Images of nature inspire poetic effusions in Boscov’s collection of pics, accompanied by pensées written by various authors.
The photographer presents 52 of her images, each paired with a short literary vignette by a writer responding to Boscov’s picture. Her primary subject is flowers, rendered in vivid color in lush pond settings, where a blossom may emerge from or stretch out over water on its slender stalk, connected to its reflection by a single pristine droplet. She also works in black and white and artfully processed mixes (the mystical title photograph shows a bright pink-and-white blossom hovering in an inky void over a woman’s face conjured from gray mist). Other favored themes include brightly colored seascapes and grandly austere images of saguaro cacti in the Sonoran Desert lifting their arms in harsh sunlight against a black sky. There’s a feeling of serenity and classical poise in her compositions, sometimes chilly but usually warmed by glowing colors; sometimes she unsettles her pictures by blurring the images at the edges or depicting sweeps of foliage overlain by scratches and sparkles to suggest anxious unrest. The writers respond to these beautifully open-ended images with impressionistic prose poems. Pietra Dunmore likens a snowy white hellebore to a woman putting on makeup (“The look is like music, jazz—a red lip, a winged line on the eye”). A neon-blue aquilegia blossom prompts Tama Janowitz’s whimsically surreal vision of flowers falling on a deranged city neighborhood (“Leaning out the windows, no one could stop themselves from grabbing handfuls, biting yellow tennis ball fluff. ‘What’s going on?’ occurred to everyone around the same time, suddenly munching more slowly”).
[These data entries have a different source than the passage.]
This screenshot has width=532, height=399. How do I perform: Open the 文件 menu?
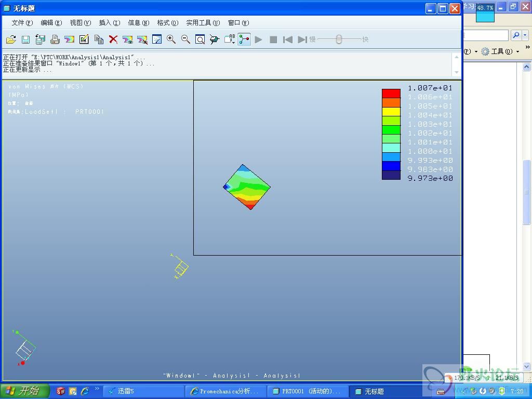[x=22, y=23]
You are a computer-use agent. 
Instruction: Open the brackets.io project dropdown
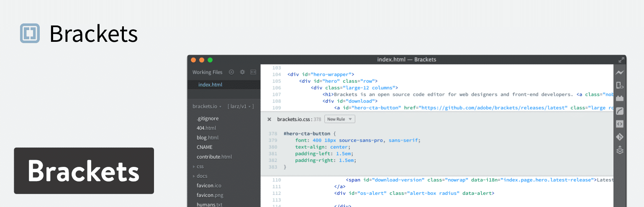click(208, 107)
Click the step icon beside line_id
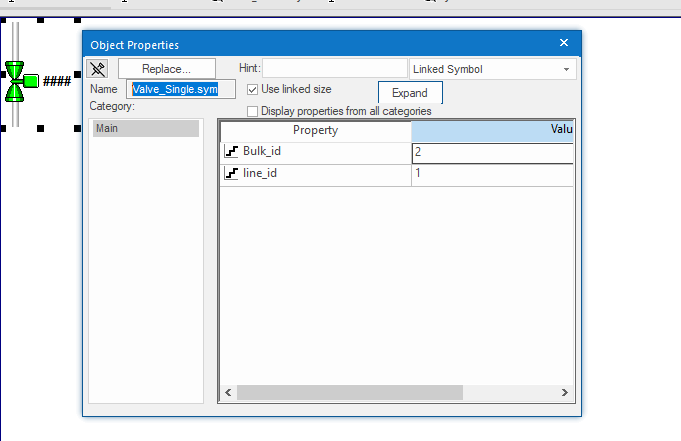The height and width of the screenshot is (441, 681). pyautogui.click(x=232, y=174)
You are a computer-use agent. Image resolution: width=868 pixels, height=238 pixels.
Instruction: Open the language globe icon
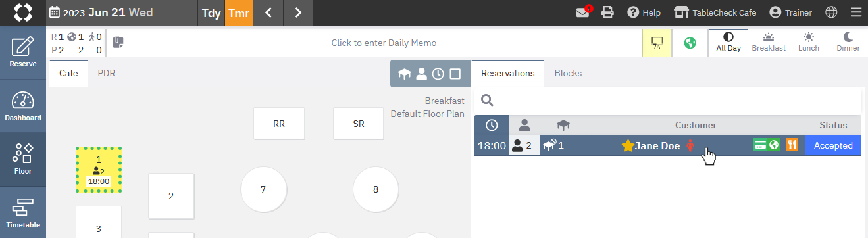pos(831,12)

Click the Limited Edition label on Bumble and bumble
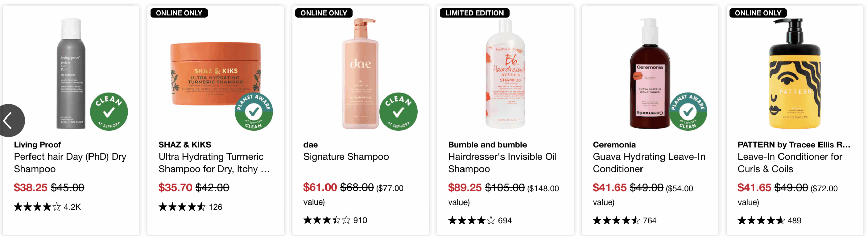click(x=474, y=13)
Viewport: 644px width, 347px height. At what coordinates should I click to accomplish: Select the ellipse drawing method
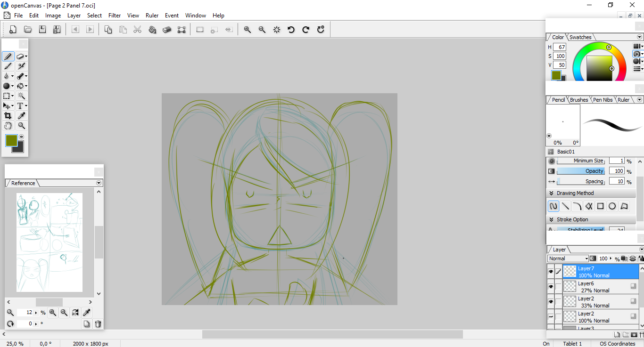coord(612,206)
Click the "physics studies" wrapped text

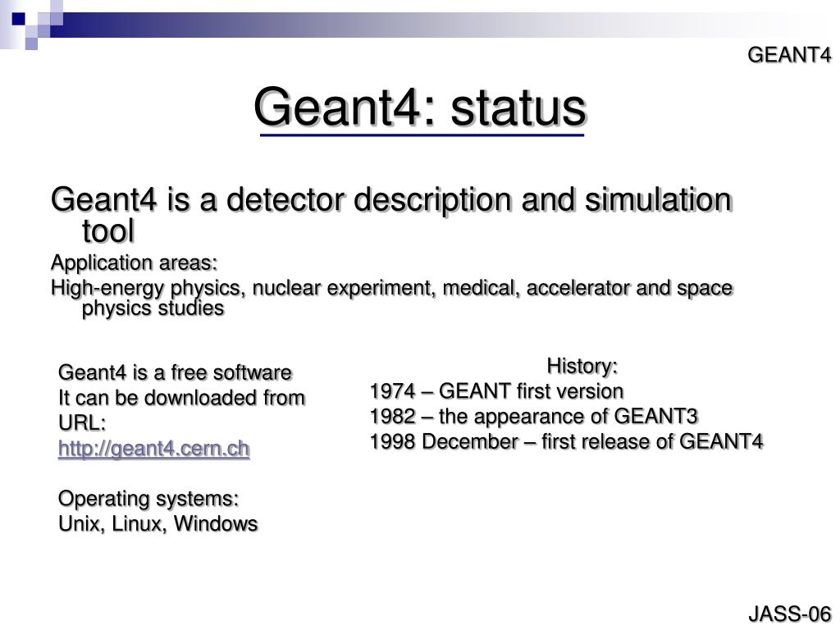pyautogui.click(x=153, y=308)
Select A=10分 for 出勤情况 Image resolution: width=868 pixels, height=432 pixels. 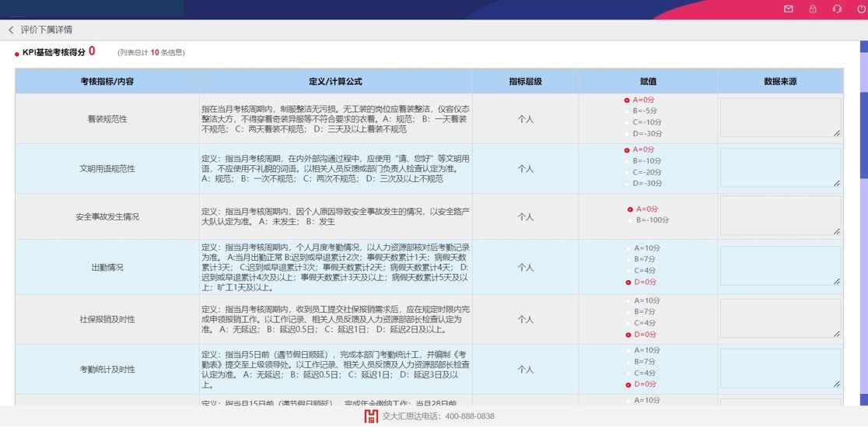tap(627, 248)
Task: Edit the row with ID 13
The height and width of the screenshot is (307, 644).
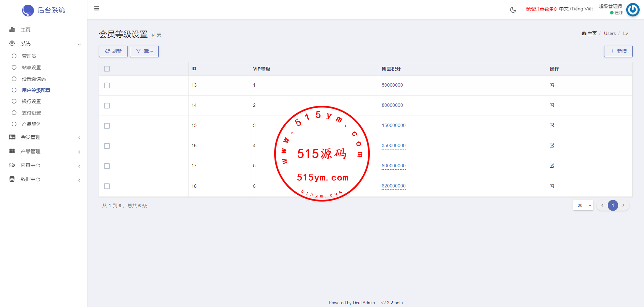Action: (x=552, y=85)
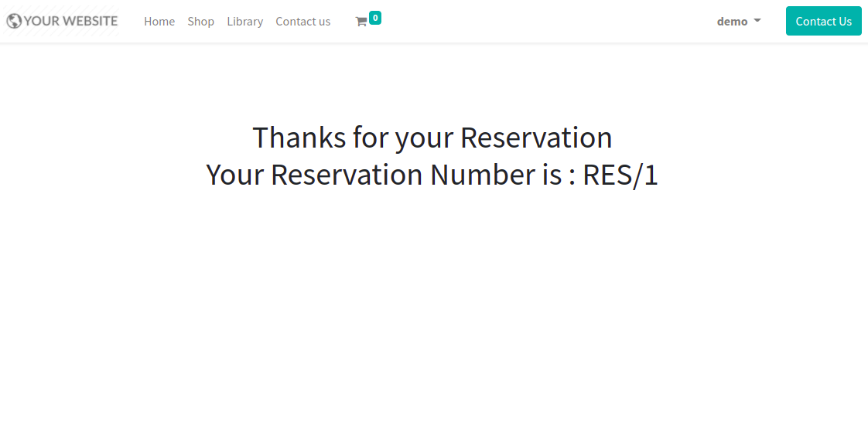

An abstract picture of gnarled, black tree limbs enmeshed in shimmering scrub provokes Bonnie Jo Campbell’s bleak observation on the cycle of life (“kindness in youth can be simple, sweet; later, kindness is often the kindness of the sharp knife”). The result is a feast for the eyes and a set of beguiling ruminations on its rich variety.
Sublime botanical visuals elicit haunting meditations on the evanescence of beauty.